[begin GIVEN ENTRIES]

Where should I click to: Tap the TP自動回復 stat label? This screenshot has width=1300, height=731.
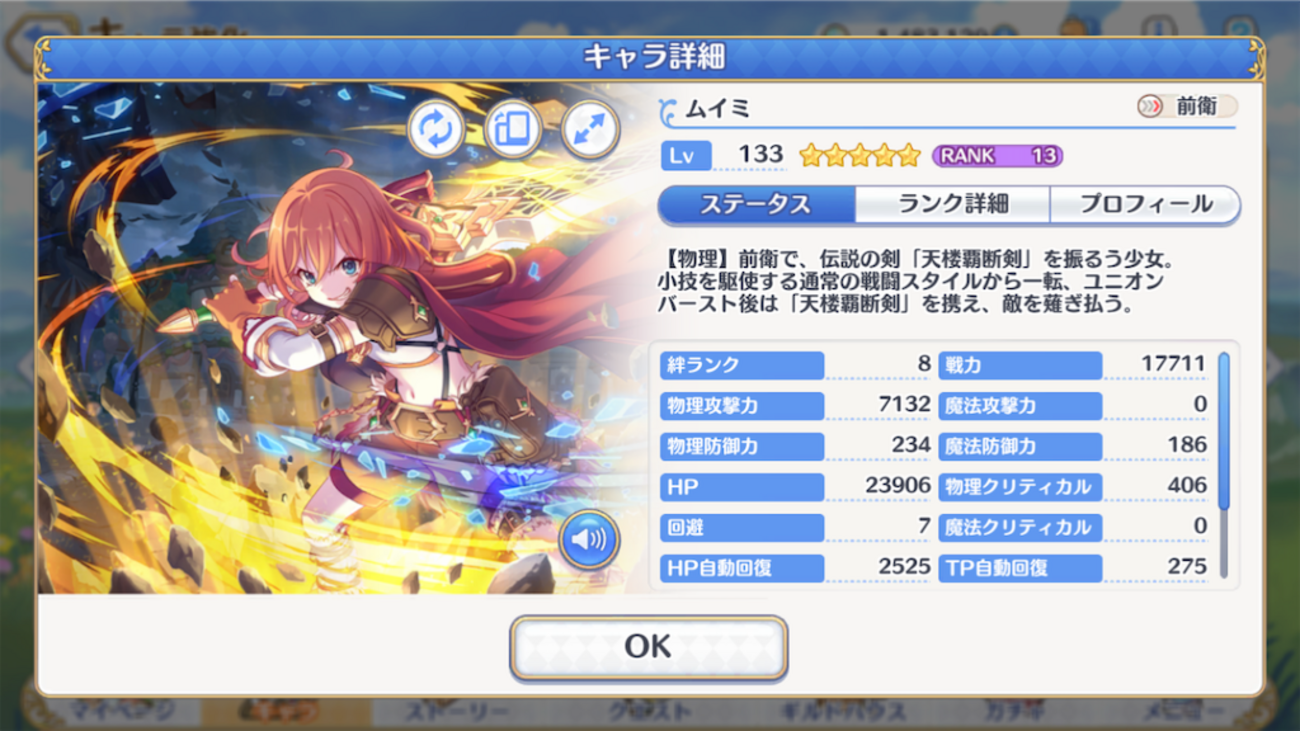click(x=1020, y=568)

[end GIVEN ENTRIES]
[begin GIVEN ENTRIES]

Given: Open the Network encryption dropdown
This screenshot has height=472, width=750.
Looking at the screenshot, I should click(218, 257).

[end GIVEN ENTRIES]
[begin GIVEN ENTRIES]

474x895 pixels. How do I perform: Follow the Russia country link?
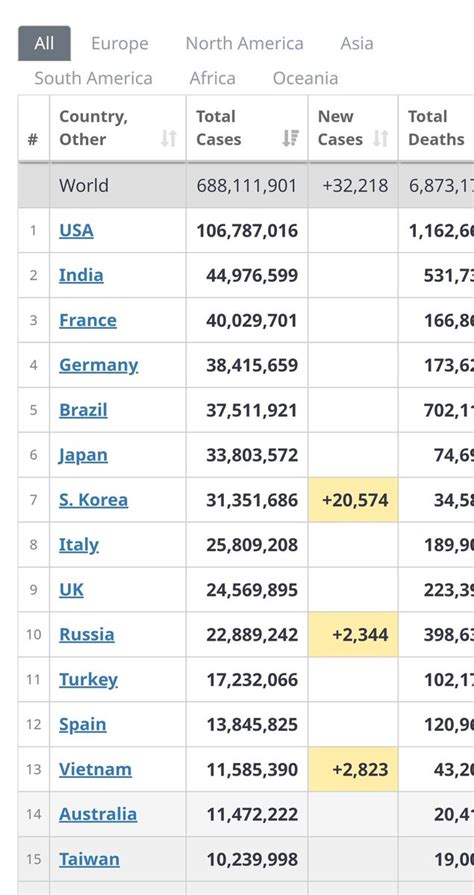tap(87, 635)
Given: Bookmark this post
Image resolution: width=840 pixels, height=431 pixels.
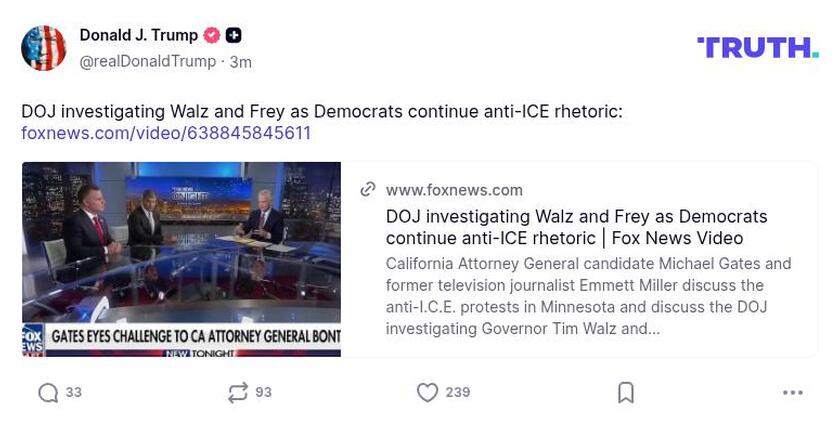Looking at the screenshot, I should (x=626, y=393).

[end GIVEN ENTRIES]

YOUR TASK
Print the entries from the line containing "Given: Bookmark this post" through the line containing "Looking at the screenshot, I should (x=626, y=393).", including both of those lines, exactly as they appear. Leave the pictures out.

WRITTEN RESPONSE
Given: Bookmark this post
Image resolution: width=840 pixels, height=431 pixels.
Looking at the screenshot, I should (x=626, y=393).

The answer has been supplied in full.